* DATA PROVIDED
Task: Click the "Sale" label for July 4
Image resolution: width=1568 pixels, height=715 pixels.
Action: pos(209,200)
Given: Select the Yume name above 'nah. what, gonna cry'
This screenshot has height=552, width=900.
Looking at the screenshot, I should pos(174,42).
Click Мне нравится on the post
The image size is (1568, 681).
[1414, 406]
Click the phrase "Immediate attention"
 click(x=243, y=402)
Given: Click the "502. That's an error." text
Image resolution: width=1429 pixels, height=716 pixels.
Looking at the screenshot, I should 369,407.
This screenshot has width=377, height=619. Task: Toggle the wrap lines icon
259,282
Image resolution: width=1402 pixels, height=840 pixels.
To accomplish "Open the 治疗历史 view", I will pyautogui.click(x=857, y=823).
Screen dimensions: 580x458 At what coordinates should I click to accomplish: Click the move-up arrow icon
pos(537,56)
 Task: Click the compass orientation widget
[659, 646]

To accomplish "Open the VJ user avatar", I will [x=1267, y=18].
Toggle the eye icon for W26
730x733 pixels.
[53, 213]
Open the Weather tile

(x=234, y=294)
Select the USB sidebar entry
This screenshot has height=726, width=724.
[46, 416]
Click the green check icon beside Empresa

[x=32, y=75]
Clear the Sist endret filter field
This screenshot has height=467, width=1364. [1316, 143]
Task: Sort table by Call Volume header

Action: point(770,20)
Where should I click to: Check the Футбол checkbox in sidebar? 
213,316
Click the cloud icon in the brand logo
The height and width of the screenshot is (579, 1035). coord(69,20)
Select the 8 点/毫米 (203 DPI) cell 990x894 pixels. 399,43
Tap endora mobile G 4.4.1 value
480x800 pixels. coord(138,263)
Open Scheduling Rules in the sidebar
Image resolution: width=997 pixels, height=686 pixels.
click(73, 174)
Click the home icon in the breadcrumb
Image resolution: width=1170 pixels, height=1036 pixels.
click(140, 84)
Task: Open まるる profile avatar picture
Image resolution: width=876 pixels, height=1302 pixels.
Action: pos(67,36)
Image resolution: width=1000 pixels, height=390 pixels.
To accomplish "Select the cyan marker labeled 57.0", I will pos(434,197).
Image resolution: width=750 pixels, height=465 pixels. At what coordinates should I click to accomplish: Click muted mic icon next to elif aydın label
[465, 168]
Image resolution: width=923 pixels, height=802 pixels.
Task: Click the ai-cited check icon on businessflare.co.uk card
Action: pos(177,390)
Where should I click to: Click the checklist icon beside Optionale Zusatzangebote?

* PROBLEM TO SOLVE
Go through the listing above. Show each line where the word "Select" is found.

* RESULT BELOW
Given: Select the Yume name above 'nah. what, gonna cry'
Select the USB sidebar entry
Select the 8 点/毫米 (203 DPI) cell 990x894 pixels. 399,43
To accomplish "Select the cyan marker labeled 57.0", I will pos(434,197).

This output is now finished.